In this fourth book in his cockroach- and rat-centric series, Graham Deeks continues the story of Mandrake and the Third Aye. Ratrigues, the ultra-cool rat who wears Ray-Bans and a Ratolex watch, discovers that he and some of his roach friends are to accompany Mandrake, a “‘heavily’ underweight, whitish mouse,” on an intergalactic voyage to roach headquarters. And as the ranking non-roach in a roach society, it will be up to Mandrake to solve the pustule-producing plague he and his friends discover is infecting the space roaches.
Unfortunately, few readers will be able to make much sense of the plot for two reasons. First, the author attempts to cram some sort of pun or throwaway joke into each sentence. Relying on quantity rather than quality, the author includes everything from antroids (yes, referring to robots of Formicidae design) to stale ’50s sexism: “Ships, for one, are referred to as ‘she,’ probably because they are difficult to handle.”
Second, Deeks fails to choose a consistent perspective from which he can deliver the story. Ostensibly, it is told from a third-person perspective that randomly jumps from the thoughts of one character to another. But every few lines, the author interrupts the narrative thread to address the reader directly in the second person. This break in the narration not only makes it hard for readers to settle into the story, it also undermines the few truly funny throwaway jokes.

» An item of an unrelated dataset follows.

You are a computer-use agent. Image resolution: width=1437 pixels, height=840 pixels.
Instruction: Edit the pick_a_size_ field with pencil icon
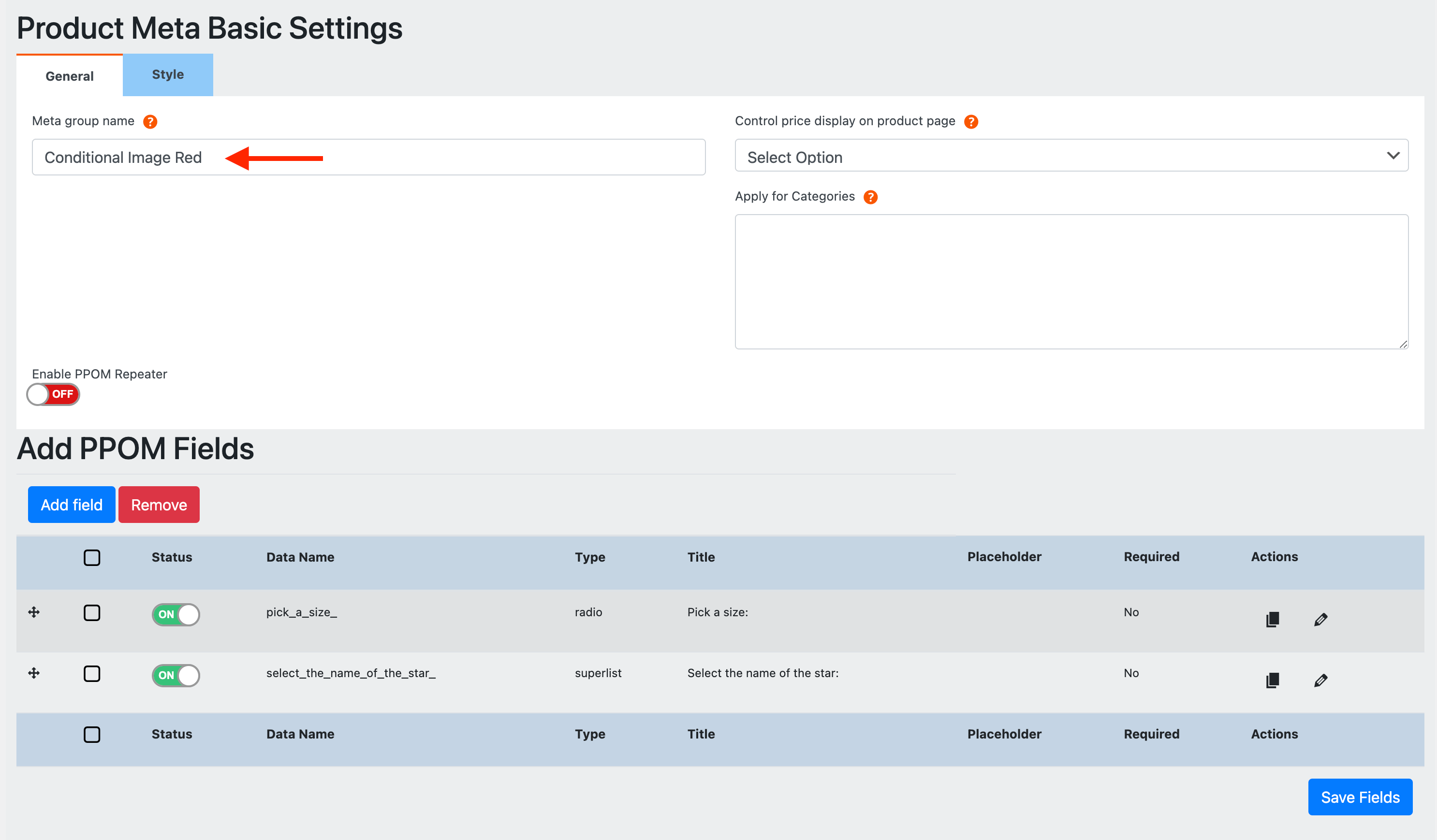(1320, 619)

Sprinkled through Vermin From Space: Aye in the Sky are a handful of gray-scale drawings. From the cyclopic Eyeleen, head of room service, to spaceships that resemble various insects found on Earth, Deeks’s drawings bring his story to life in ways his writing doesn’t. Although a rough read, Vermin From Space would make a good independently published graphic novel as it shows Deeks to be an excellent illustrator.